Absolute Frequency Measurements of the $D$ Lines in $9{\mathrm{Be}}^{+}$ Using a Single Trapped Ion

D. M. Fairbank, A. L. Banducci, R. W. Gunkelman, J. B. VanArsdale, M. L. Vildibill, and S. M. Brewer, Phys. Rev. Lett. 131, 093001 – Published 1 September 2023

Optical frequencies of the $D$ line transitions in $9{\mathrm{Be}}^{+}$ were measured with a relative uncertainty of $\Delta \nu /\nu =5\times {10}^{-11}$. The results represent the highest accuracy achieved on a broad electric dipole-allowed (E1) transition in a trapped ion experiment to date, enabled in part by detailed consideration of photon recoil and quantum interference. Measurements were made on a single laser-cooled ion stored in a radio frequency Paul trap, using a spectroscopy laser stabilized to an optical frequency comb and referenced to UTC (NIST).
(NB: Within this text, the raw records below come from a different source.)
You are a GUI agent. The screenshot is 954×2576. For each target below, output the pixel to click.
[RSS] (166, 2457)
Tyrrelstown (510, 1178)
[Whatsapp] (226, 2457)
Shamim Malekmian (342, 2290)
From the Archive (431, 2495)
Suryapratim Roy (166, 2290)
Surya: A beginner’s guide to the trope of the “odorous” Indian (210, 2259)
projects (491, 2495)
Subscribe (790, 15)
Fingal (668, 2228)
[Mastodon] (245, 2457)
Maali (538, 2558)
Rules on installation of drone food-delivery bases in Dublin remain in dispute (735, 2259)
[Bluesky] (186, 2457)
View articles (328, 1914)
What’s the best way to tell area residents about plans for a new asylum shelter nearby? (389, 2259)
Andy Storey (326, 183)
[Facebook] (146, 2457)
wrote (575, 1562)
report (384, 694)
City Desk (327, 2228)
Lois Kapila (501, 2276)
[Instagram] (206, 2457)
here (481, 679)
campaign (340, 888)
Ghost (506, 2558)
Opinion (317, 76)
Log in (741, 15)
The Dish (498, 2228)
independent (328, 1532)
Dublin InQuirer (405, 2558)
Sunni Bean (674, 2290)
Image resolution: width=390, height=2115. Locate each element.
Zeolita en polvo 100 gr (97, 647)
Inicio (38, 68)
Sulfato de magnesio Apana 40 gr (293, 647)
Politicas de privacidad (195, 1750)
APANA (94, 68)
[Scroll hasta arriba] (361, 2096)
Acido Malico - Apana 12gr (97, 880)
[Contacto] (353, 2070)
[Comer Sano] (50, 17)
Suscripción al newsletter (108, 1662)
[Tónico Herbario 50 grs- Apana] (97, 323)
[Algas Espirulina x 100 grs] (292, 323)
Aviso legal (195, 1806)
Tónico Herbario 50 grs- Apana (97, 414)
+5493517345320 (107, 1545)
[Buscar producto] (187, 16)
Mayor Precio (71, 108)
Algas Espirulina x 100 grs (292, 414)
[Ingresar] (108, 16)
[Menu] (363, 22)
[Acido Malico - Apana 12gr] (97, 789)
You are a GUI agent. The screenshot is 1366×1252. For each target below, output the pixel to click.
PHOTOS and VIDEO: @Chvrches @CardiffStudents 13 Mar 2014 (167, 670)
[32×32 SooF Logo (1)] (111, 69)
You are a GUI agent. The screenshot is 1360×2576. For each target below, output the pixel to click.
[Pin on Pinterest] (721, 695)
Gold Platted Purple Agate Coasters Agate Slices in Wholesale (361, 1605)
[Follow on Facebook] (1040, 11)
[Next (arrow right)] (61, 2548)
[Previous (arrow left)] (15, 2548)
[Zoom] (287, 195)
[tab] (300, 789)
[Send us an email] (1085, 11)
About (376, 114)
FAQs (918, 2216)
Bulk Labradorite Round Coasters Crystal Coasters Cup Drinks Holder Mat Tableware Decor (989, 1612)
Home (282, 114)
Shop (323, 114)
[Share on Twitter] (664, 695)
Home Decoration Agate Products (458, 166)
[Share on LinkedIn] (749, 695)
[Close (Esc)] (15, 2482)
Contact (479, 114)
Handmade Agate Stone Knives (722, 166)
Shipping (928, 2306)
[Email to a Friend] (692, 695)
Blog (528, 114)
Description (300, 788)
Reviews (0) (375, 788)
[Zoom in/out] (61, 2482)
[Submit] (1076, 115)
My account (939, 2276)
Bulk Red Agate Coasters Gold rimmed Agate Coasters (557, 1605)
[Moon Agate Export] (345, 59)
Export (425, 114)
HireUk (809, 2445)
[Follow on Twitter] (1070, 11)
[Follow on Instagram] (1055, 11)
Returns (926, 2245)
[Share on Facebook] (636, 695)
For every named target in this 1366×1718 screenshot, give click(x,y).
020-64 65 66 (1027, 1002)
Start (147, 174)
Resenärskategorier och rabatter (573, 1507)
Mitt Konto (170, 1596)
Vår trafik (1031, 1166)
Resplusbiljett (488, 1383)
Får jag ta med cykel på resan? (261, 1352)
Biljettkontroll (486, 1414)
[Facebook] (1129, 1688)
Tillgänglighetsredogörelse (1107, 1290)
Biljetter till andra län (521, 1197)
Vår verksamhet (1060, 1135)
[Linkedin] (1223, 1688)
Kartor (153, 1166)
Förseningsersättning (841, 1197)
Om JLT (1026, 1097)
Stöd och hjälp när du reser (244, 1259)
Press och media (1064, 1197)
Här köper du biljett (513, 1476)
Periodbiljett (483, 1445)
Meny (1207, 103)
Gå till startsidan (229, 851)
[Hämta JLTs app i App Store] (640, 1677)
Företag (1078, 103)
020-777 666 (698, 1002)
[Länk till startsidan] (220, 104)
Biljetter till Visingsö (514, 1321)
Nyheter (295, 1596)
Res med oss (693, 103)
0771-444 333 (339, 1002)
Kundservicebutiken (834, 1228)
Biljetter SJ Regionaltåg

The uncertainties in the $D_1$ and $D_2$ lines have been reduced by a factor of 10 and 30, respectively, compared to previous work. We have extracted the $2P$ fine structure splitting, $\Delta {\nu }_{fs}=197064.54\left(7\right)\mathrm{MHz}$, and the ${2P}_{1/2}$ hyperfine constant, $A_{P^{}}=-117.92\left(4\right)\mathrm{MHz}$.